The holidays are now over and it is back to business for most of us.

But this does not mean that we should not have fun or indulge ourselves in matters intellectual.

The Market Theatre is hosting a show that will usher you into matters of the intellect as you ponder how you would want to change your life for the better this year.

And this one will take you into the realm of love and the intricacies that come with this human phenomenon.

Following its fantastic success at three South African arts festivals and a tour of Holland, acclaimed US playwright Dael Orlandersmith's compelling love story, Yellowman, is currently playing at the Market Theatre.

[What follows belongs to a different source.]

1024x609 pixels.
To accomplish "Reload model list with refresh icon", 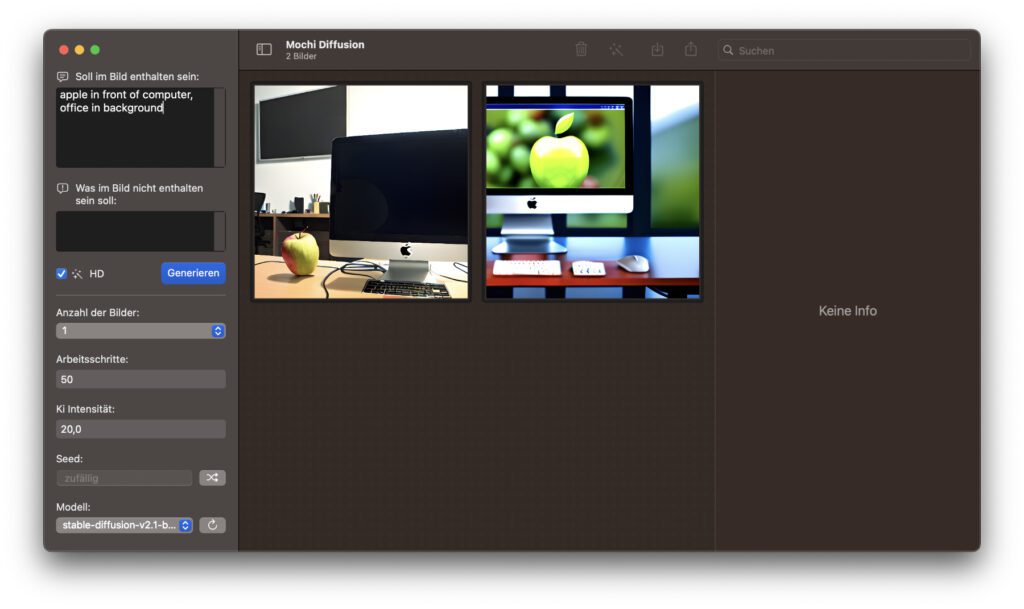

Director Lara Bye's explosive two-hander is brought to life by David Johnson as Eugene (Gene) and Mwenya Kabwe as Alma.

Yellowman is a contemporary tragedy. Sons and fathers are locked in cycles of hatred, good daughters are banished, young lovers are doomed for no good reason and a community turns in on itself.

Writer Orlandersmith has created a work that is guaranteed to resonate with South African audiences. On the surface it is a love story, a coming-of-age story, but there is also the theme of internalised racism, where light-skinned men are called "yella" and perceived to have an easy life, and where black-skinned men, sweating in the South Carolina heat, are made to feel ugly and worthless.

Aside from the sharp critique of social issues and stereotypes, Yellowman also allows us to feel the heat of Carolina, smell the sweat in the Georgia Pacific lumberyard, taste the bourbon, feel the excitement of that first train ride to New York and savour the thrill of a fist kiss.

The play received the 2008 Klein Karoo National Arts Festival (KKNK) Best Production award while Kabwe won the Best Upcoming Professional Artist award.

Kabwe was also nominated in the Best Actress category at the same festival as well as at the Aardklop Festival in Potchefstroom.